Life in the Hospital Lane Pt.2

Mon Feb. 13th 2023


The Grab-Bag or Suitcase

Many times, a hospital stay will be unplanned and arrive unexpectedly. Having a plan in place with your family will alleviate some of the stress and make the situation more manageable. Talk through who will be caring for children still at home, details around school runs, meals, who will put them to bed in your absence. Explain which hospital you will most likely be at. Supportive friends and family who are ‘on call’ should there be an unplanned hospital admission could be left a list with contact info and important information they will need to ‘take over’ looking after other siblings.

When the situation arises, you may need to leave the house in a hurry, and there isn’t time to gather all the essential items you will need for a stay in hospital. When you’re thinking about what to pack, think about the sorts of things you’d pack if you were going for a sleepover. The following is a guide, and each situation will be different. If you’ve recently had a hospital admission, note down all the things you had wished you had while you were there for next time.

You want the hospital to feel like home, so pack some favourite books and toys, portable games that your child enjoys, perhaps a colouring book or activity book that your child loves

Your phone and its charger

Any medication that will be needed daily

Comfortable clothes, sleepwear

A favourite cuddly toy for your child

Your own blanket to make it feel a bit more homely


Some of your own snacks and fruit

Money to spend in the shop

Earplugs if you have trouble sleeping in different environments

Headphones if you like to listen to music or podcasts

Your own pillow to make sure you get a good night's sleep

We recently asked a Mum what they specifically take along for a lengthy hospital stay:

“So much! I have a pre-packed bag, as 99% of our admissions are unplanned. It contains the following:

Phone charger, toilet bag (toothbrush/toothpaste, hairbrush, face wash, moisturiser, sanitary pads, deodorant), make up bag (foundation, mascara, lip gloss – on a grotty exhausted day it can help to not look a hag!), PJs, small chopping board and small vege knife (much easier to be healthy and have access to cut up veges to eat with hummus etc, coffee plunger and coffee mug, 3 pairs undies & socks, 3 tshirts. Take slip on shoes /jandals – getting on and off bed is just easier. Depending on which room you are in, the temperature can vary wildly. It can be very hot if sun streaming in (wear layers, so can be ok in tshirt), or can be cold due to air con, so I take a merino wrap/jumper. I find comfy joggers are preferable to jeans.

For my child: Toilet bag with toothbrush, toothpaste, undies, socks, PJs, shorts, tshirt, bag of small cars, felt pens and a colouring book, DVD player and charger.”

During Your Stay

Most children will worry about being away from their parents or main carers.

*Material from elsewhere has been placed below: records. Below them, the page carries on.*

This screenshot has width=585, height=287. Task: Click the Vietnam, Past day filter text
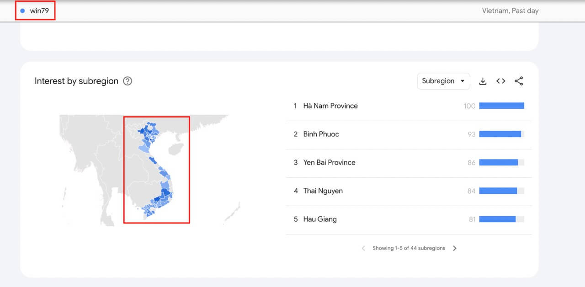pos(510,11)
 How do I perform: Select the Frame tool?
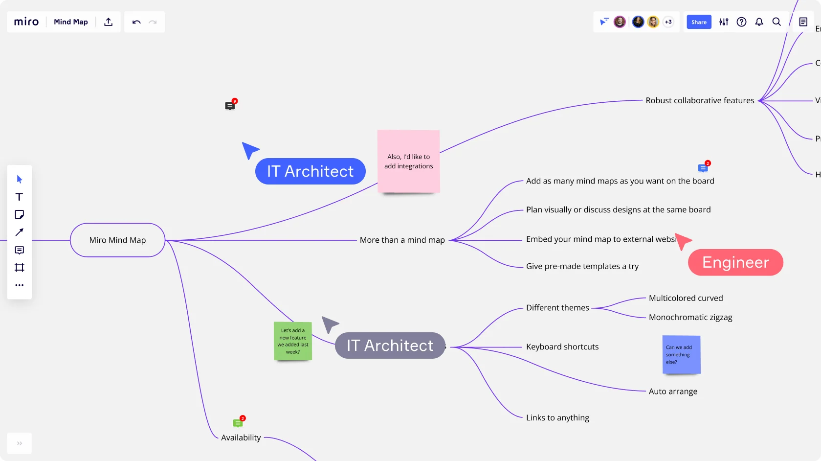pos(19,267)
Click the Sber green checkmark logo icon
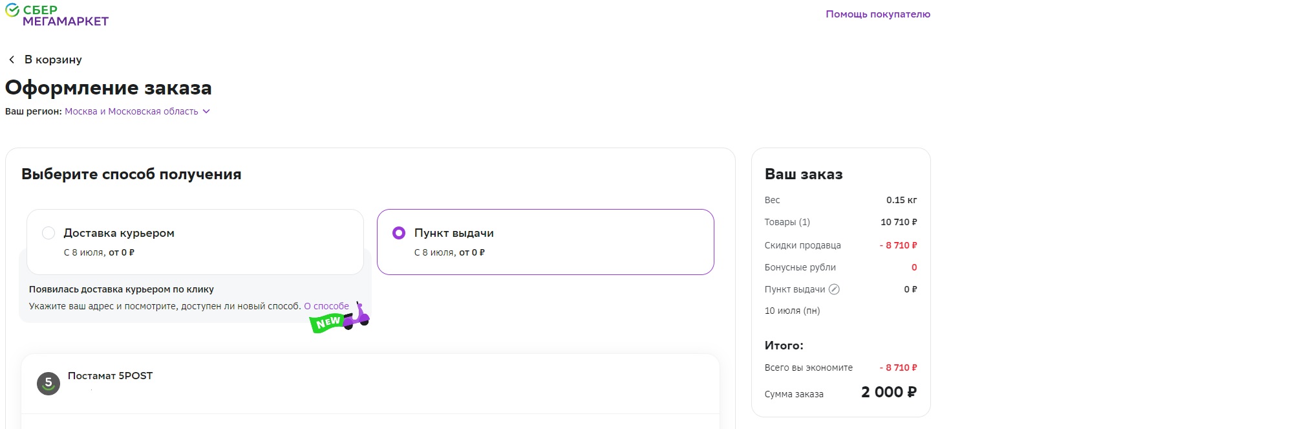 12,10
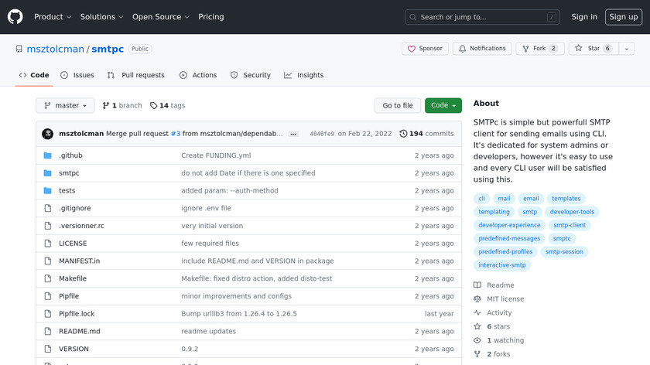650x365 pixels.
Task: Open the 194 commits history
Action: click(426, 134)
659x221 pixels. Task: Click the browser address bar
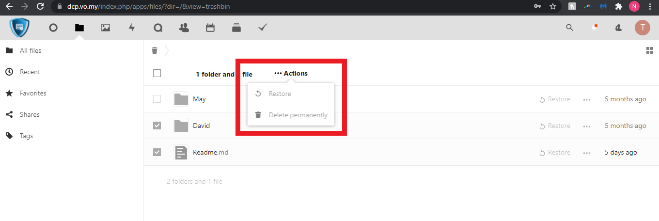pos(291,6)
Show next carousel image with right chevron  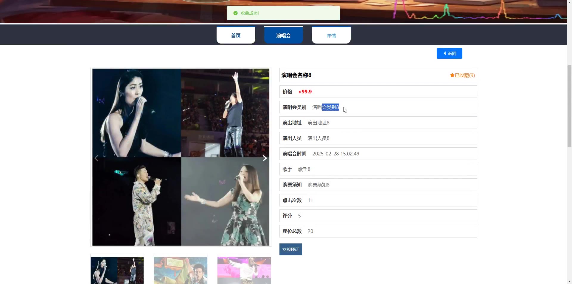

It’s advisable for one parent to stay with your child throughout their hospital stay – either at the bedside or nearby.  Reassure your child that you will be with them and that you will be sleeping in the same room as them whenever possible. Your child may seem more clingy or anxious during a hospital stay. They may need more reassurance and more cuddles than usual. Everyone deals with the stresses of illness and hospital in a different way. Your child may focus or worry about something completely different to you or may find ways to cope that are unique to them.

While it can be tempting to be less strict about what happens and when, your child will probably prefer to stick to their usual routine during a hospital stay. The familiarity of usual mealtime and bedtime routines can be a source of comfort for children when they are away from home. When and where this is able to be done, try your best, it will have both physical and emotional benefits for you and your child.

During hospital stays all parents are encouraged to take regular breaks from the ward environment. Taking a break and taking time-out for yourself can help with the stress of caring for a sick child.

Hospitals are busy places; the days are long and stretched out. We asked a parent how they give themselves a break to keep their mental and physical strength up;

“Honestly its super hard, as the care is so often not up to scratch that I fear leaving the room – this has been raised and acknowledged at the highest level as a genuine concern, so I only leave the room if the hospital granny has popped in, or a friend. I will book the play specialist if possible, or the Raukatauri music guy – so I can plan to leave the room to run around the Domain. I also have noise cancelling headphones to block out his (my son’s) tv (which he needs to pass the time, but drives me nuts!). One other thing is I don’t use the lift, but force myself to use the stairs. It is amazing how good that is for cardio/mind!”